Does the science back this up?
Partly. GHK-Cu has a real research base, but most of it is preclinical. The anti-inflammatory and skin remodeling data are the strongest. The cancer claim is the most overstated.
The peptide GHK (glycyl-L-histidyl-L-lysine) binds copper and has been studied since Loren Pickart first described it in human plasma in the 1970s. In tissue culture and animal models, it promotes collagen synthesis and wound healing. Pickart and Margolina (2018, Cosmetics) reviewed a large body of in vitro and animal work showing GHK-Cu activates genes involved in skin repair and modulates inflammation by downregulating TNF-alpha and other cytokines. That part of the creator's claim is well-supported, at least in a preclinical sense.
On hair follicles, a 1993 study by Uno and colleagues showed topical GHK-Cu stimulated hair growth in mice and macaques.
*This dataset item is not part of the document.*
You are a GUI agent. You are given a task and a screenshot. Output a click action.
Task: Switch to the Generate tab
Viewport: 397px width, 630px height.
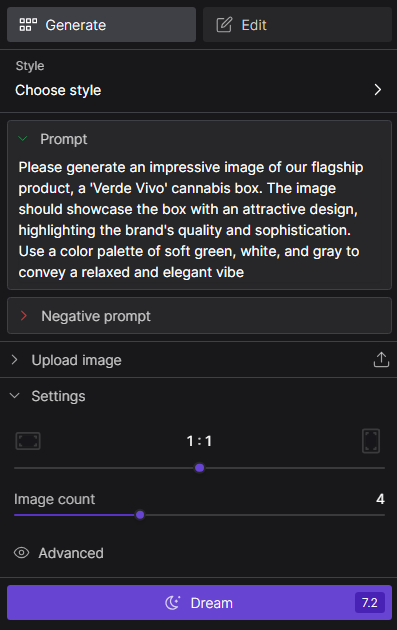(x=101, y=25)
There is limited human clinical trial data, but cosmetic formulations have used it for decades based on this foundation.
The cancer claim is where things get messy, and the creator glossed over that messiness entirely.
What did they get wrong (or right)?
The cancer claim is the most problematic thing in this video. The idea that GHK-Cu selectively eliminates tumor cells while protecting healthy ones is not established in human evidence. Some in vitro studies, including work by Maquart et al. (1999, European Journal of Biochemistry), suggested GHK-Cu may reset cancer cell gene expression toward a more normal phenotype. Pickart and Margolina have made similar arguments based on gene array data. But "in vitro suggests a mechanism" is a very long way from "gets rid of cancer cells in your body." The creator presented this as a concrete benefit, not a hypothesis. That framing is irresponsible.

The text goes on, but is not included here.